En la Marcha Nacional por el agua de febrero del 2012, el sindicato de trabajadores de Sedapal, Sutesal, distribuyó 10 mil bolsas de agua potable de un litro cada una a los que llegaban de provincias. Para ello se utilizó 10 metros cúbicos de agua que tenía un valor en el mercado de menos de 13 soles en esa época.

Este recuerdo aflora, ahora que vemos como mucha gente acabó en pocas horas todo el stock de agua embotellada de los grandes supermercados por las consecuencias climáticas sufridas en las últimas semanas. Lo que llevó al presidente de la Asociación de bebidas y refrescos sin alcohol (Abresa), César Luza, a declarar que ellos preveían un crecimiento en su sector del 5% para este año. (Diario Gestión, 17-3-2017)

La proyección resulta bastante modesta si consideramos que el año pasado, sin Niño Costero, ni cortes de agua como los vividos últimamente, la empresa de consultoría e investigación de mercado, CCR, publicó que el consumo de agua embotellada aumentó 14% en primer semestre del 2016, superior al 9,2% que alcanzó el primer semestre del 2015.

En el año 2014 la producción fue de 635.6 millones de litros de agua embotellada, 10.4% más que el 2013. Si tomamos como referencia el año 1999, donde el consumo fue de 19 millones de litros, en 15 años, la venta de agua embotellada se multiplicó por más de 30 veces.
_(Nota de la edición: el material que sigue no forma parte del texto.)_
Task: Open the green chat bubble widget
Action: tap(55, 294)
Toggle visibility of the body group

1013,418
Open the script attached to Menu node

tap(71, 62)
Hoy en día las ventas de agua embotellada superan a las de gaseosas en el mercado estadounidense y en algunos lugares las llamadas aguas Premium llegan a costar tanto como un buen vino.

Empresas públicas prohibidas
Sin embargo, tanto Sedapal en Lima como las Empresas Prestadoras de Servicios de Agua potable (EPS) a nivel nacional, se encuentran prohibidas de embolsar, embotellar y distribuir agua potable. Por ello la Federación Nacional de Trabajadores de Agua Potable, FENTAP, en el Día Mundial del Agua ha demandado que se promulgue una Ley que permita a Sedapal y a las EPS la distribución y venta de agua embotellada.

Esta Ley permitiría que las empresas públicas del país se doten de mayores recursos económicos para obras de infraestructura y ampliar la cobertura a quienes carecen de agua y saneamiento y servirá para que en casos de emergencia como los que estamos viviendo, las EPS, distribuyan agua segura a la población.

Para promulgar esta Ley, hay que tomar en cuenta el Art. 60 de la Constitución que señala: Solo autorizado por ley expresa, el Estado puede realizar subsidiariamente actividad empresarial, directa o indirecta, por razón de alto interés público o de manifiesta conveniencia nacional. El agua es de alto interés público y hoy frente a los desastres naturales y la escasez causada por el cambio climático se hace más necesario preservar nuestro recurso agua con empresas públicas fortalecidas.